Accompanied by Makueni County officials for Energy & Environment, the UK PACT team toured Makueni County Referral Hospital, witnessing the installation of solar panels.

These panels, a joint effort between the UK and the County Government, are set to provide the hospital with 100 per cent solar power reliance.

With a solar capacity of 200 kilowatts peak load, the project is projected to save the hospital approximately Ksh 7 million annually in power costs.

Governor of Makueni, Mutula Kilonzo Junior, expressed his satisfaction with hosting the UK PACT team, highlighting the county’s dedication to renewable energy and nature-based solutions for ecosystem restoration.

He emphasized the integration of green energy into the County Energy Plan, with plans underway to establish a cutting-edge County Energy Center in Kisingo to serve both the county and the nation.

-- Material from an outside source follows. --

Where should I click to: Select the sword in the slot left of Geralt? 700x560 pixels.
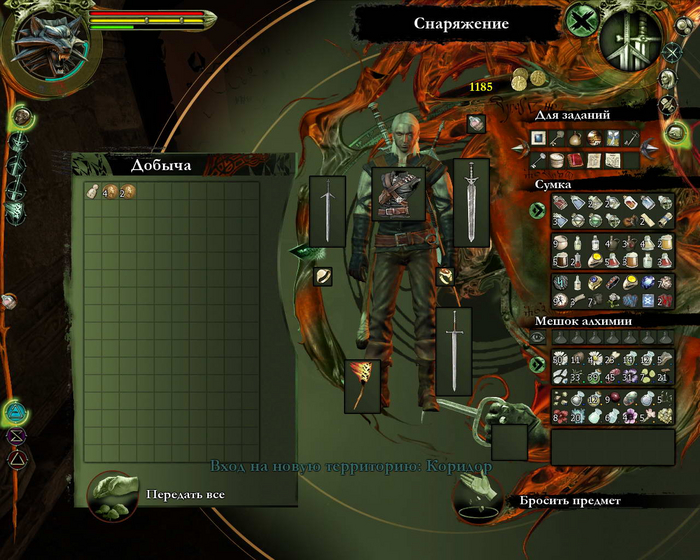click(x=327, y=210)
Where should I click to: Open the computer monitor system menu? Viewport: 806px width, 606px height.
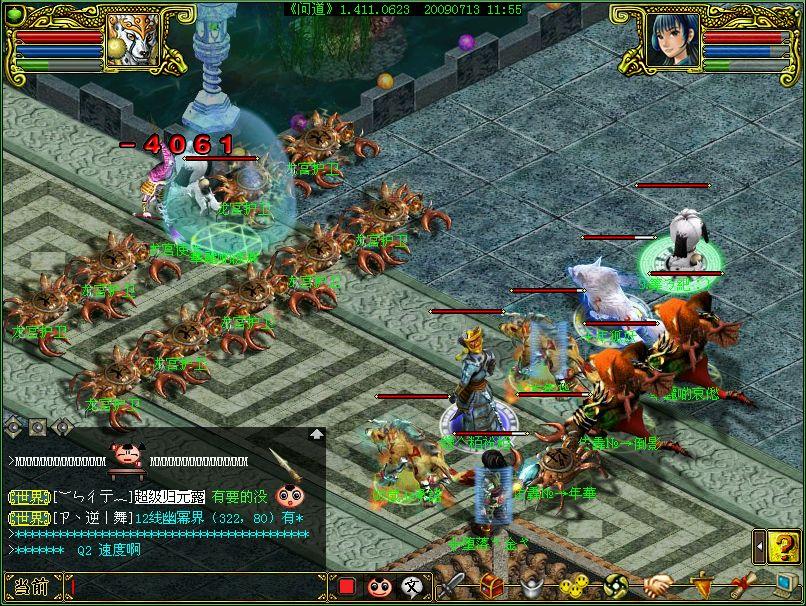click(x=781, y=586)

Daniel Wilcox, the Economic Counsellor at the British High Commission, underscored the potential of conservation efforts as catalysts for economic growth.

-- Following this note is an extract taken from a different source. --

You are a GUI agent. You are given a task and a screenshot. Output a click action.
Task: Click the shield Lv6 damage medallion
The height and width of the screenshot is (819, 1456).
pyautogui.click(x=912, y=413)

He reiterated the UK’s commitment to collaborating with Kenya to address environmental and climate change challenges, particularly in counties like Makueni.

He commended Makueni County’s establishment of an Energy Department and active engagement in sensitization workshops, crucial for the successful implementation of County Energy Plans.

During the visit, the UK PACT team and county officials interacted with farmers serving as Trainers-of-Trainers (ToTs) on forest and land restoration.

They observed various interventions contributing to improved livelihoods, such as water conservation measures like water channelling to farm ponds and the use of shade nets to minimize water loss through evaporation.

They also met tree nursery workers facilitating community tree-planting initiatives.

Through a project led by ICRAF on exploring nature-based solutions to adaptation, lead farmers have trained 775 others in the county, ensuring equitable gender participation and benefits.

Over 1000 beneficiaries have received training on forest and land restoration, demonstrating the tangible impact of collaborative efforts in addressing climate change at the grassroots level.